Thursday, May 14, 2009

Ocean Acidification & CO2

The Center for Biological Diversity on May 14 filed a lawsuit against the federal Environmental Protection Agency in U.S. District Court in Seattle claiming the agency should have included ocean waters off the Washington coast on a list of impaired waters due to carbon-dioxide caused acidification. Here's the CBD press release on the lawsuit: http://www.biologicaldiversity.org/news/press_releases/2009/ocean-acidification-05-14-2009.html.

The lawsuit was brought under the federal Clean Water Act, which requires states to list bodies of water that fail to meet quality standards. The CBD lawsuit claims that carbon dioxide in Washington's ocean waters has caused the pH level of those waters to decline (become more acidic) than permissible under CWA standards and, therefore, should have been listed as impaired.

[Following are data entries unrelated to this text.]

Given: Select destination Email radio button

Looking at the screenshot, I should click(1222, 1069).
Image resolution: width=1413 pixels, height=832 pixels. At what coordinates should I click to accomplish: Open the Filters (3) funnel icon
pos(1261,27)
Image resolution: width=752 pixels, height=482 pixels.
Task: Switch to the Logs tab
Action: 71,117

Washington was one of several states that the CBD in 2007 requested to make "impairment" listings. The CBD also requested listings for Oregon, Alaska, Hawaii, Florida, New York, and New Jersey. In addition, the CBD had filed petitions with various California Regional Water Quality Boards regarding ocean waters in California. http://www.californiagreensolutions.com/cgi-bin/gt/tpl.h,content=235.

Using the Clean Water Act to regulate carbon dioxide emissions from industrial sources such as power plants, refineries, cement kilns and factories is a novel approach since the bulk of climate change attention has been on air emissions. But as a parallel track to the EPA's proposed rulemaking under the Clean Air Act that CO2endangers human health and the environment, the CWA lawsuit and petitions could end up being a significant one-two punch.